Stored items

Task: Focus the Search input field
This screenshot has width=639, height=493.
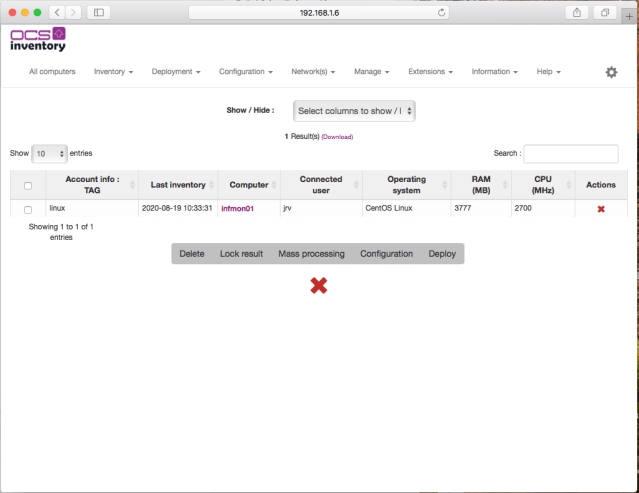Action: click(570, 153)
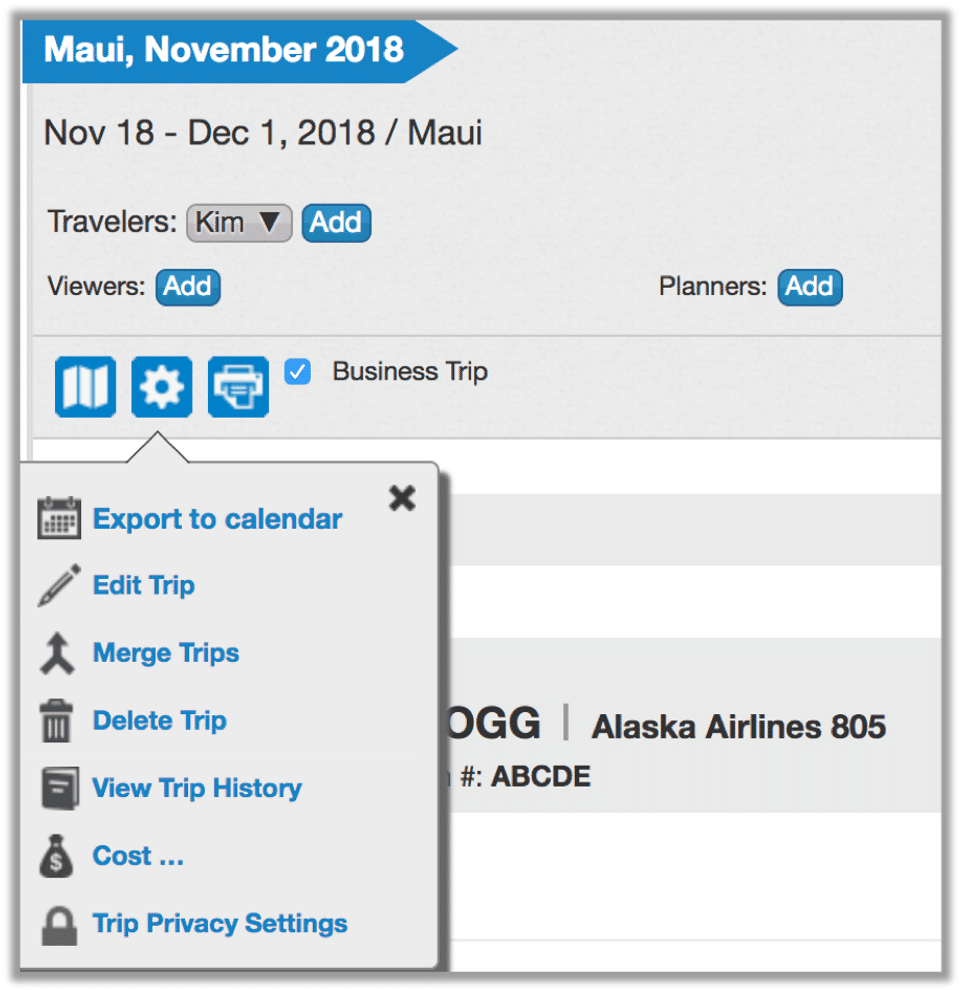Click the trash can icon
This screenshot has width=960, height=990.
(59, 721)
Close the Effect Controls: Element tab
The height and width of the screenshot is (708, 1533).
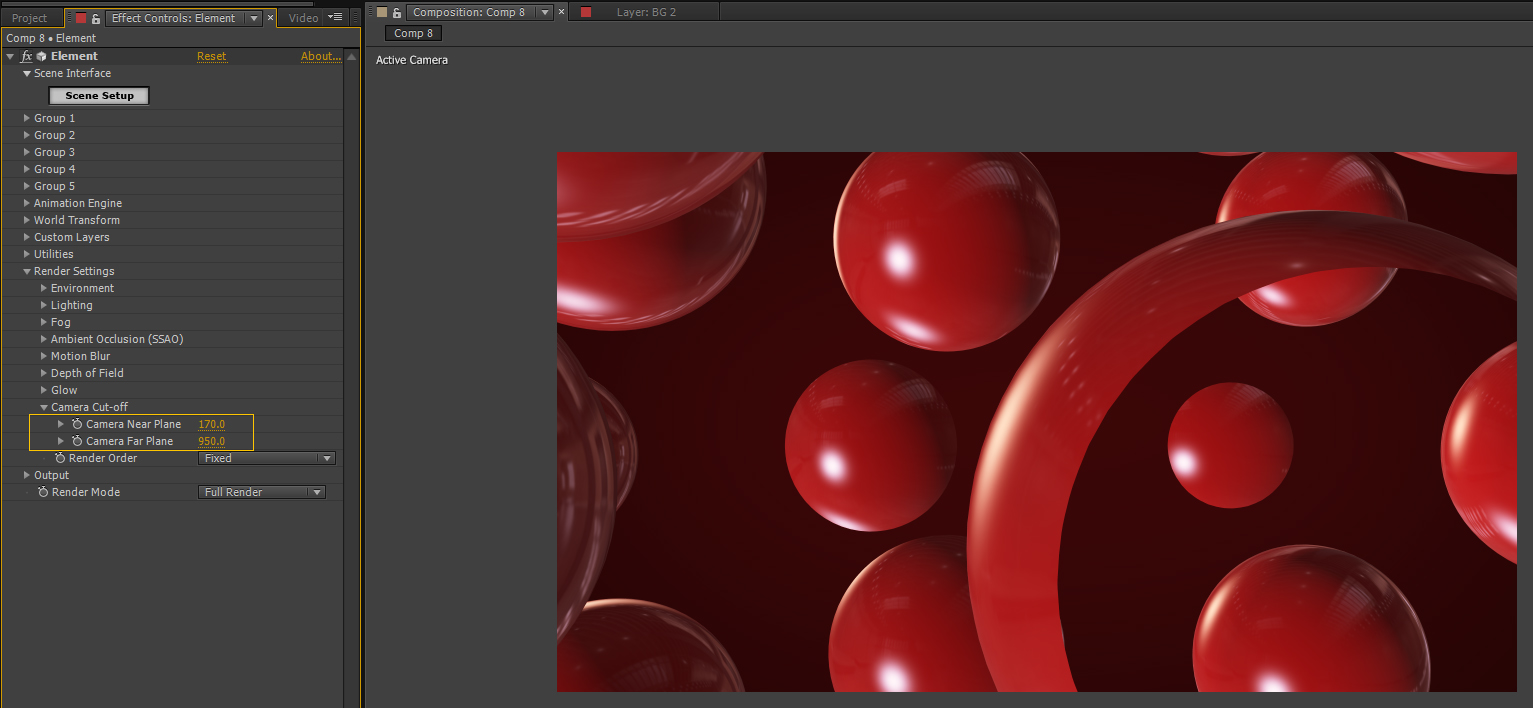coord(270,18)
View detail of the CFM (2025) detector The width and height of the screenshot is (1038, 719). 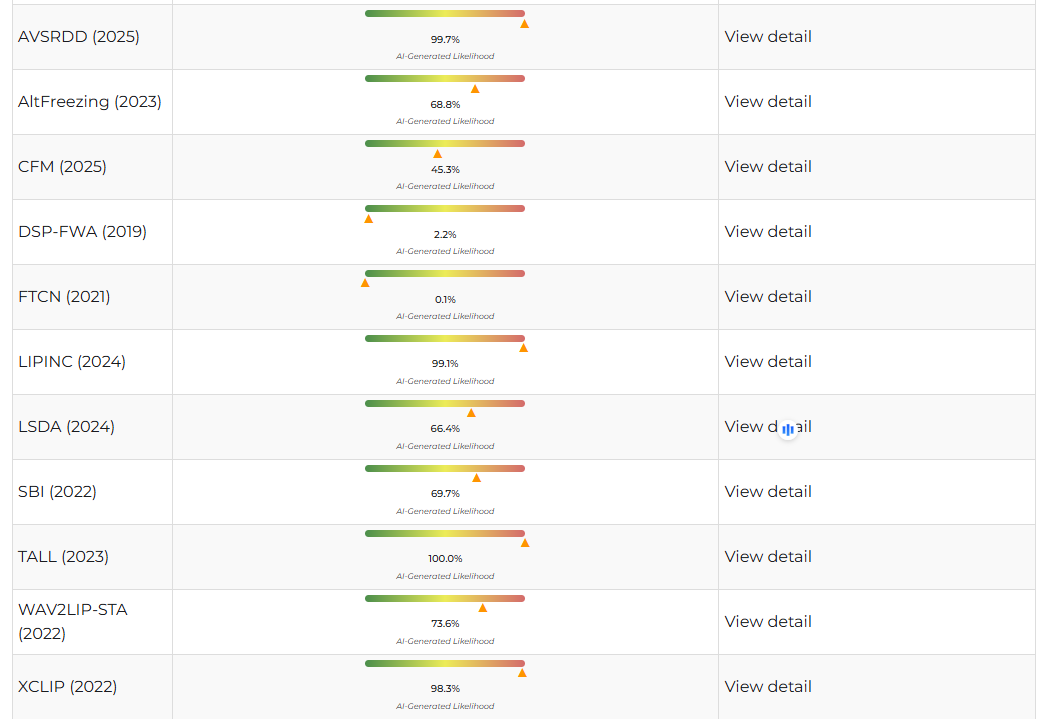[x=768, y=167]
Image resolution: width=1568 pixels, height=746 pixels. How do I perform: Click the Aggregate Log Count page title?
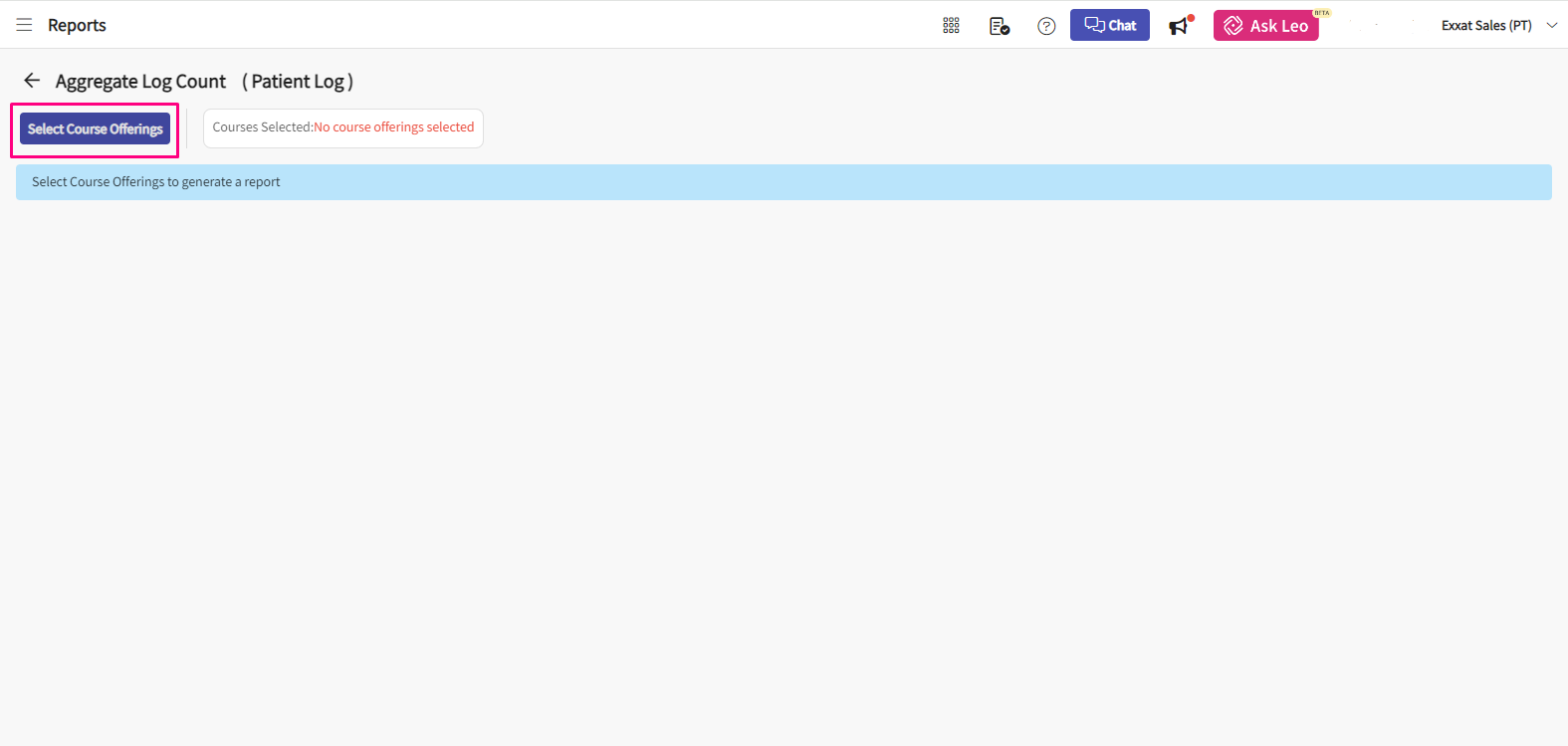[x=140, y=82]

• INSTRUCTIONS FOR THE TASK: Restate word for word the lines from the line with "Image resolution: width=1568" to the last line of the records above, inclusive, and omit every picture.

• THE COMPLETED TASK:
Image resolution: width=1568 pixels, height=746 pixels. How do I perform: Click the Aggregate Log Count page title?
[x=140, y=82]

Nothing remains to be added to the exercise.